The sum of all chemical processes by which a horse converts feed into energy, builds and repairs tissue, and eliminates waste: the continuous biochemical engine that determines how efficiently an individual horse uses fuel and maintains body condition.
Horses extract calories from forage and grain, partition them between immediate energy expenditure and fat storage, and turn over structural proteins in muscle and connective tissue. The horse is an obligate hindgut fermenter: the microbial population of the cecum and large colon breaks down structural carbohydrates into volatile fatty acids, which the horse absorbs and oxidizes for energy. This fermentative step is central to equine metabolism in a way it is not in monogastric species, which is why abrupt feed changes (and the metabolic dysregulation they cause) carry a direct risk of colic and laminitis.

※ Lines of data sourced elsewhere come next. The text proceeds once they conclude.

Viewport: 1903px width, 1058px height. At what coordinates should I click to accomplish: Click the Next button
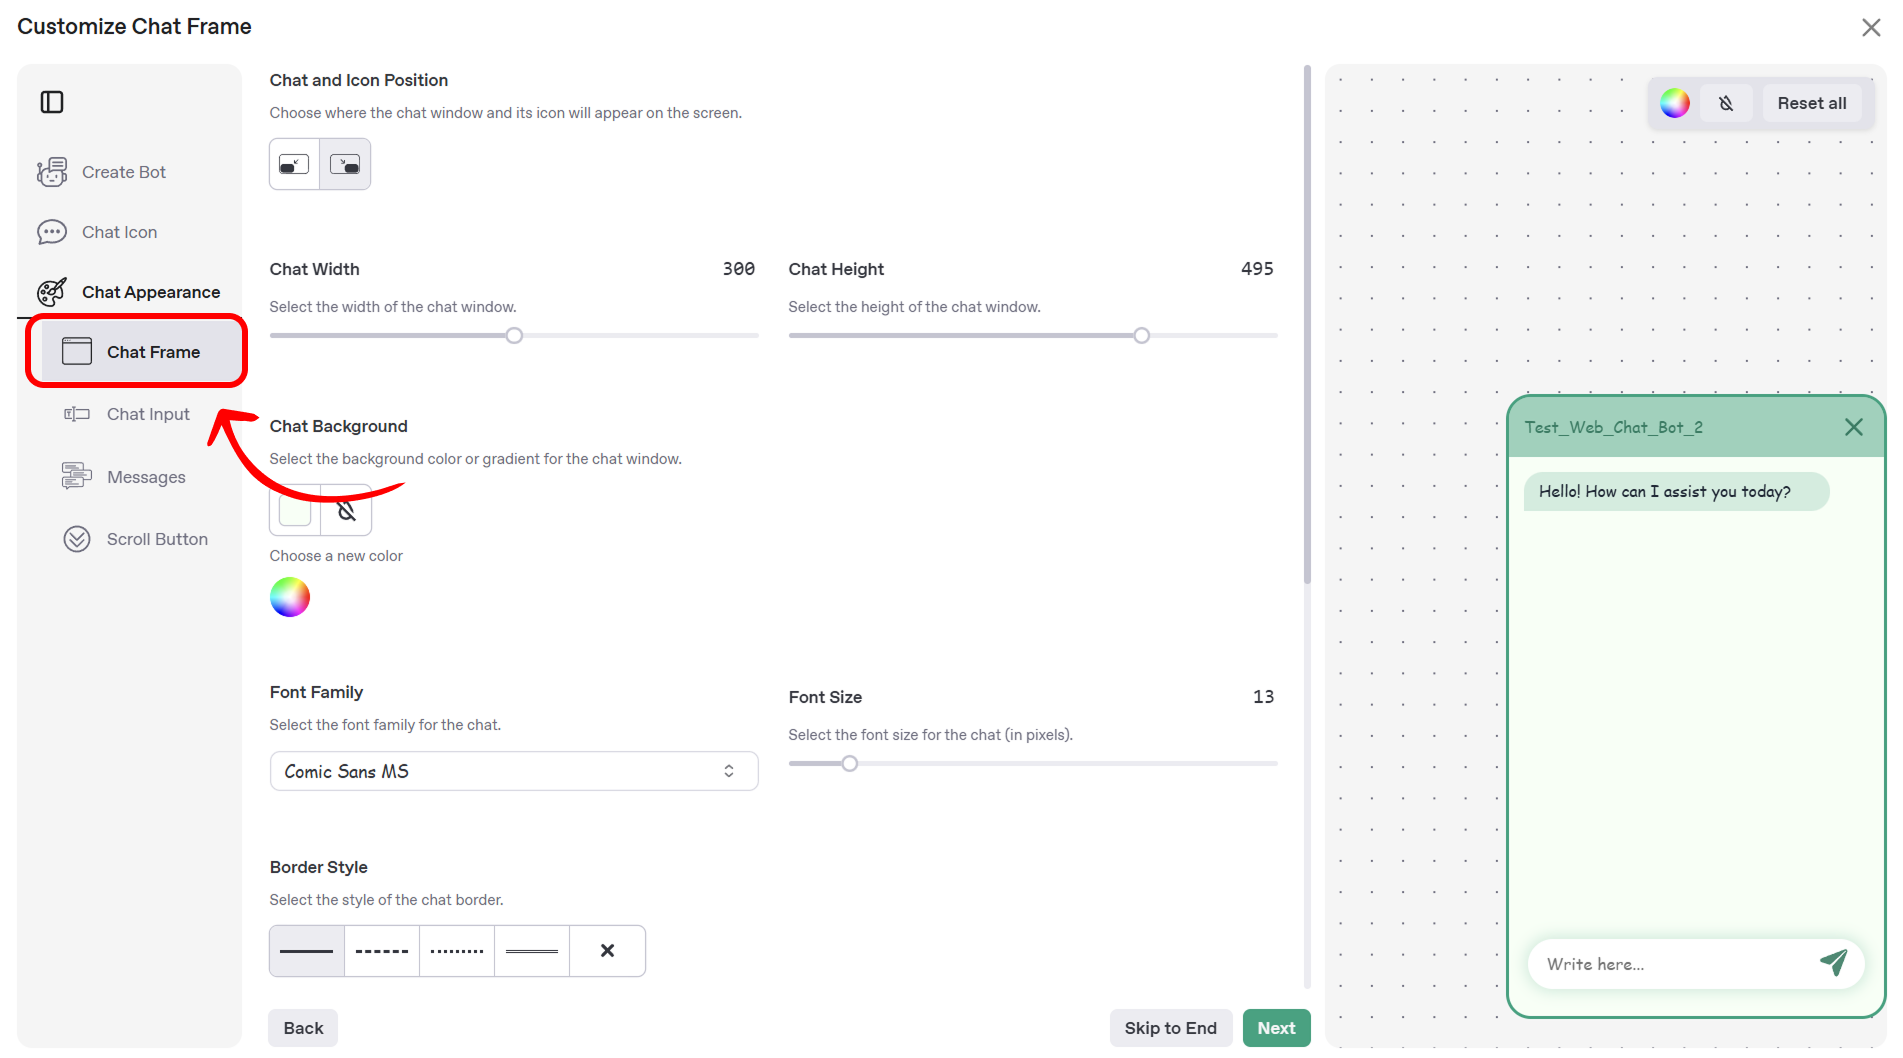(1276, 1028)
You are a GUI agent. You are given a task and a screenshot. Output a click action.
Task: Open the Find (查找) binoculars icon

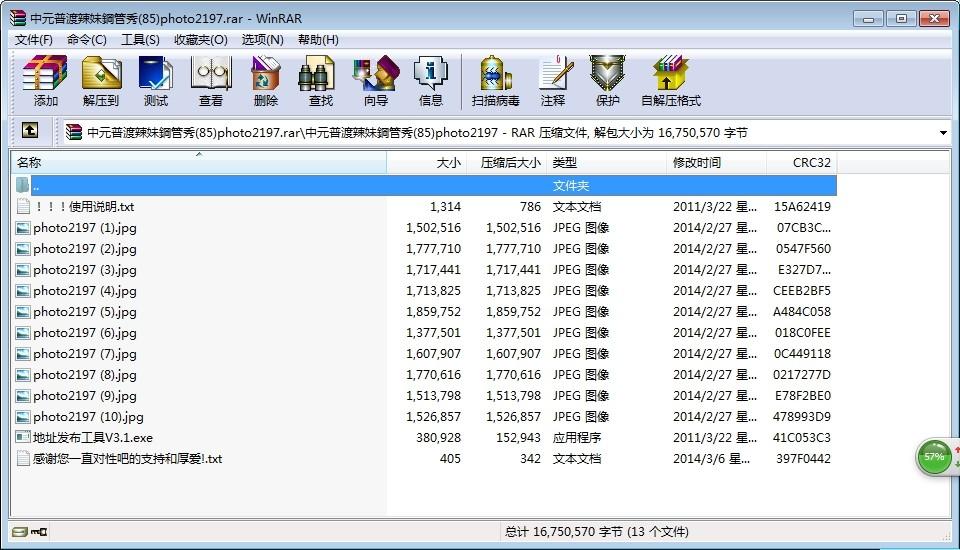[320, 80]
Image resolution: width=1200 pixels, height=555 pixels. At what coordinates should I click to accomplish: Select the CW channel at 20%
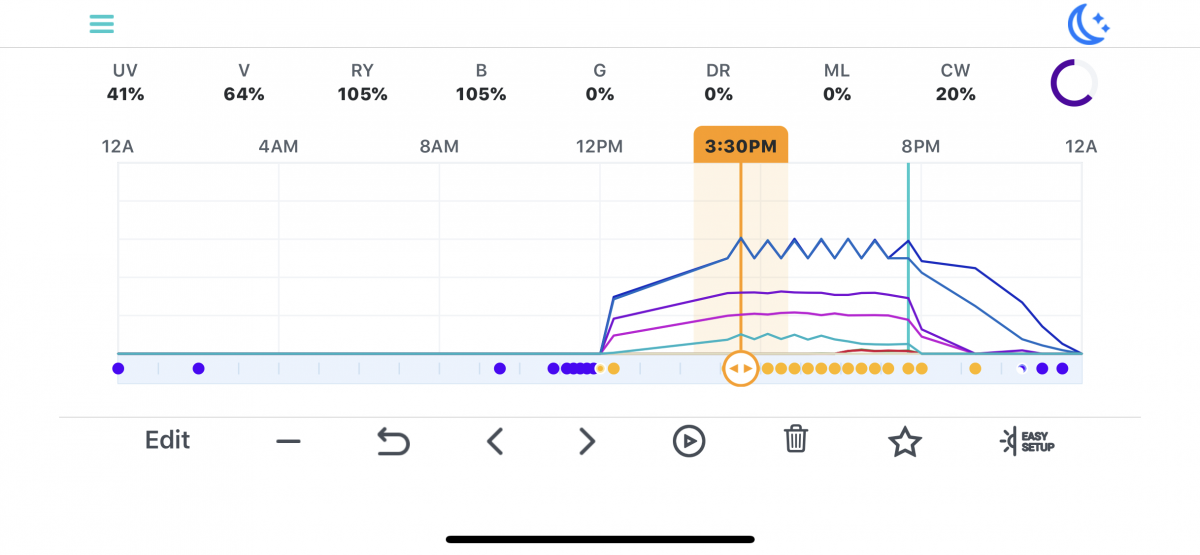(x=955, y=83)
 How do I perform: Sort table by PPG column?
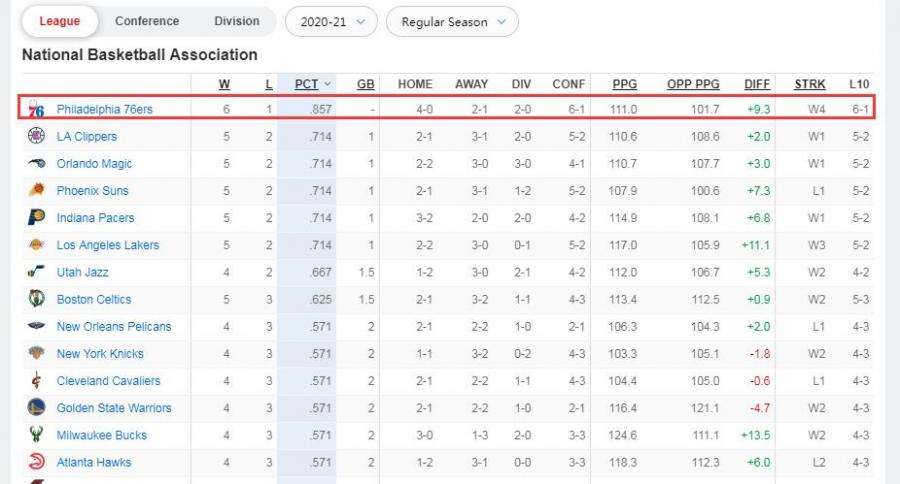point(624,84)
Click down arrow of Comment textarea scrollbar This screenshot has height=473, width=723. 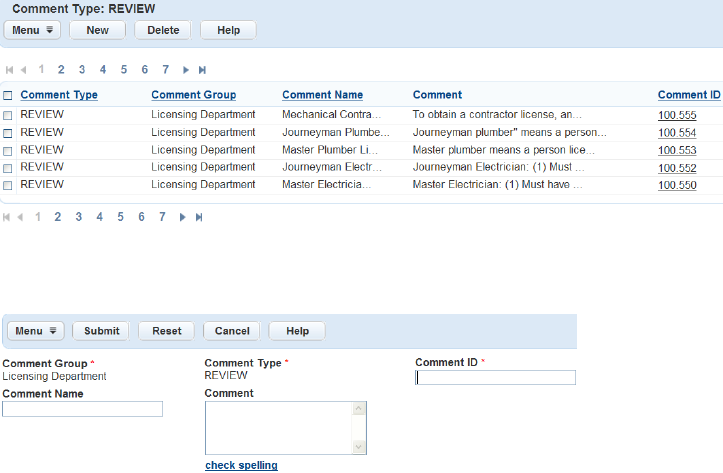click(x=359, y=447)
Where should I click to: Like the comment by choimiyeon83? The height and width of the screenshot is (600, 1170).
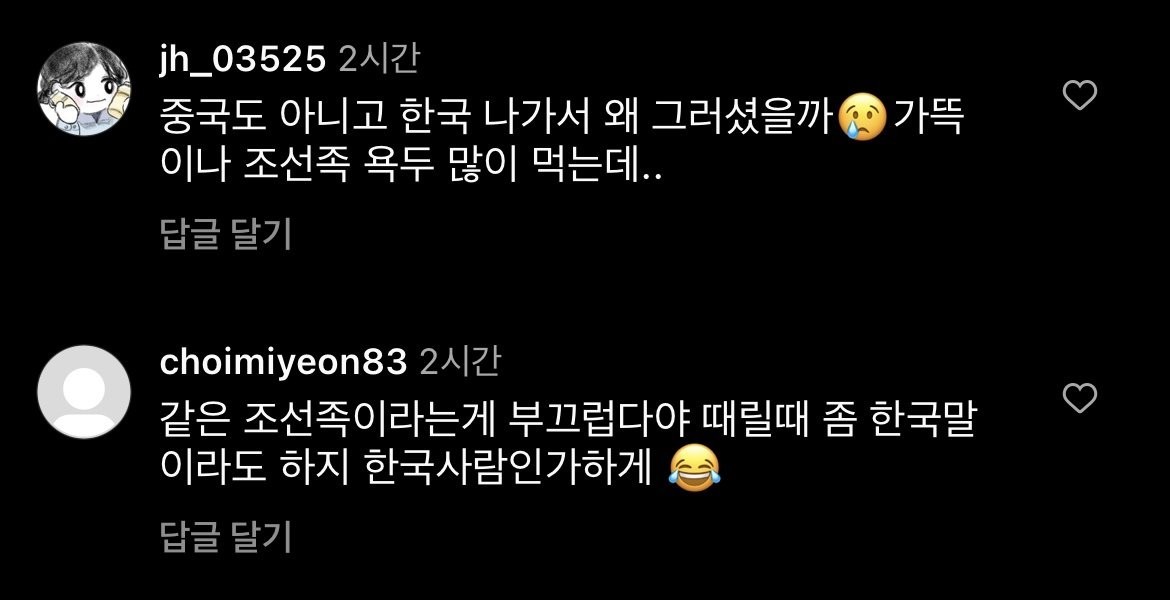[1079, 398]
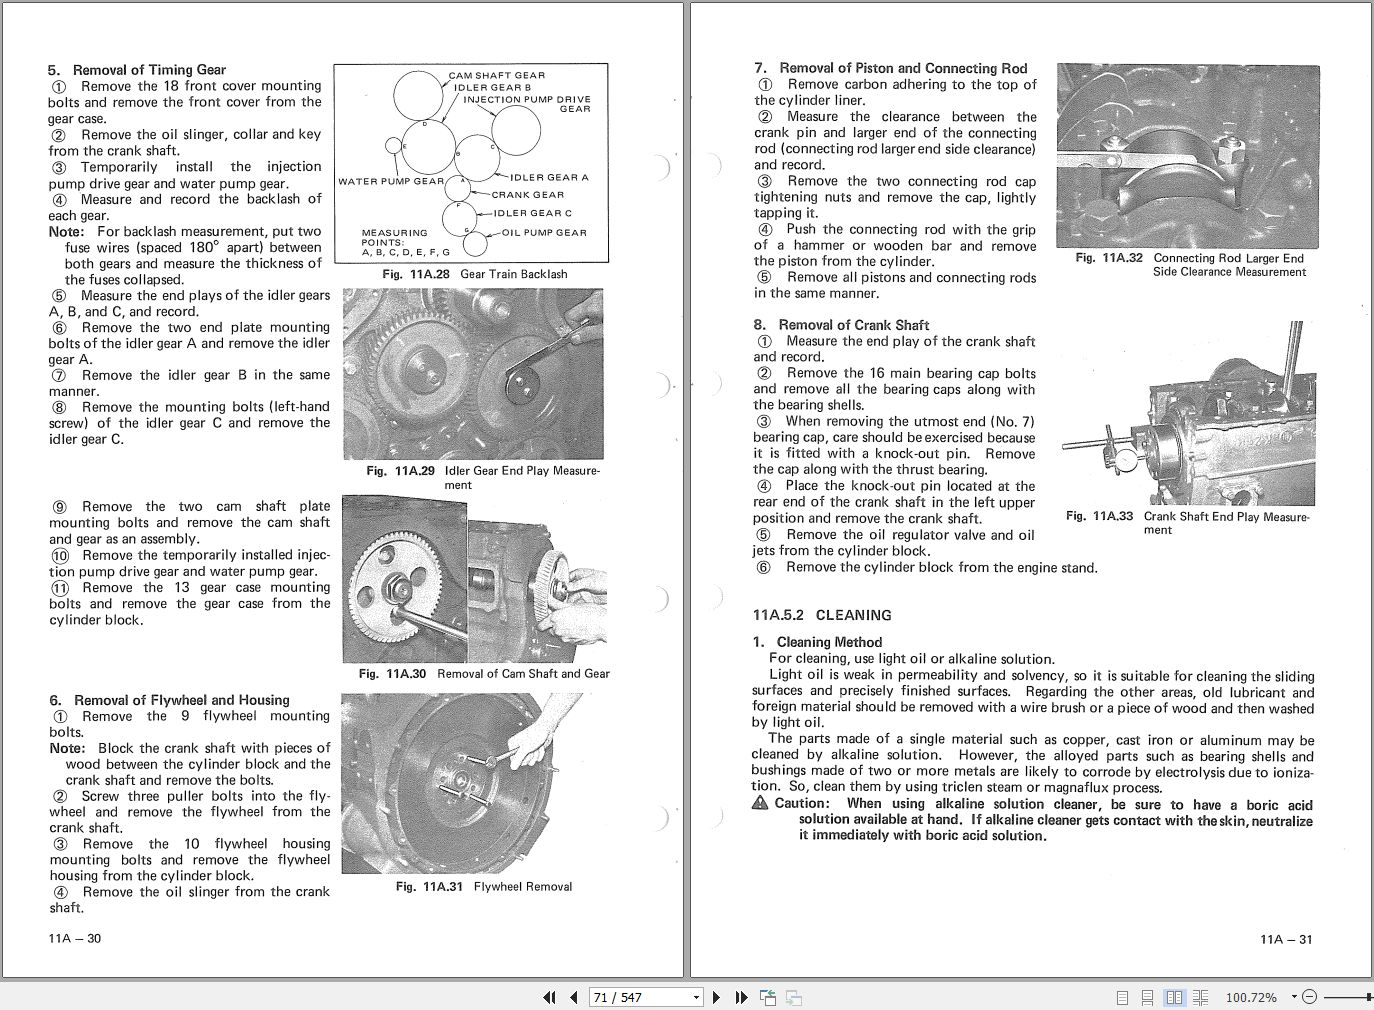This screenshot has width=1374, height=1010.
Task: Switch to single page layout
Action: [1122, 997]
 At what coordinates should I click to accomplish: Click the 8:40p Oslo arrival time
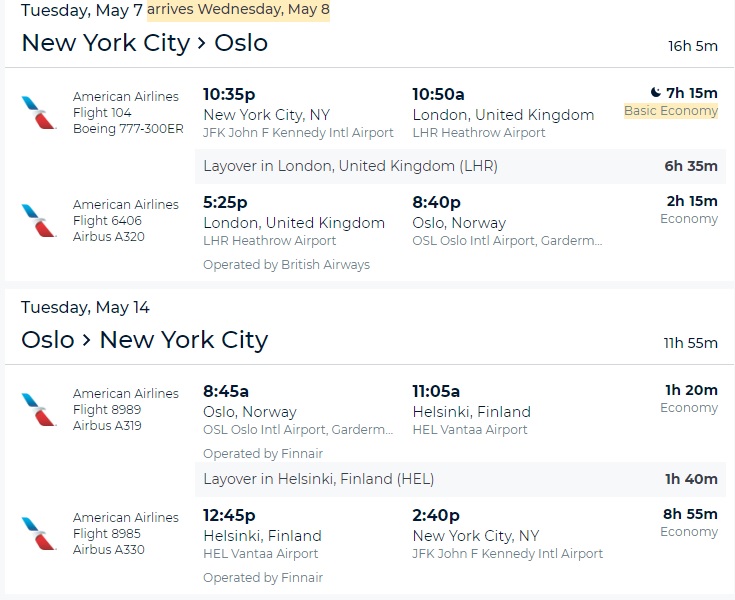pos(436,203)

Metabolic rate varies substantially between individuals and between breeds. Easy keepers, typically ponies and draft-type horses, maintain body weight on comparatively modest forage rations; hard keepers, often Thoroughbreds and horses in heavy work, require caloric intake well above maintenance to hold condition. These differences reflect genuine variation in basal metabolic rate, gut efficiency, and hormonal regulation.
Equine Metabolic Syndrome (EMS) is characterized by insulin dysregulation, regional adiposity, and a predisposition to pasture-associated laminitis; it is most prevalent in easy-keeper breeds and ponies. Pituitary Pars Intermedia Dysfunction (PPID, commonly called Cushing disease) is an age-related endocrine disorder that disrupts cortisol regulation and secondarily impairs glucose metabolism, producing a clinical picture that overlaps with EMS. Both are diagnosed by bloodwork (resting or dynamic insulin tests, ACTH) and managed through diet, controlled grazing, exercise, and in PPID’s case, pergolide.
Thyroid function, though often blamed by owners for weight management problems, plays a modest role in equine basal metabolism compared with its prominence in human metabolic disease; true hypothyroidism is rare in adult horses, and most suspected cases are EMS or PPID on closer testing.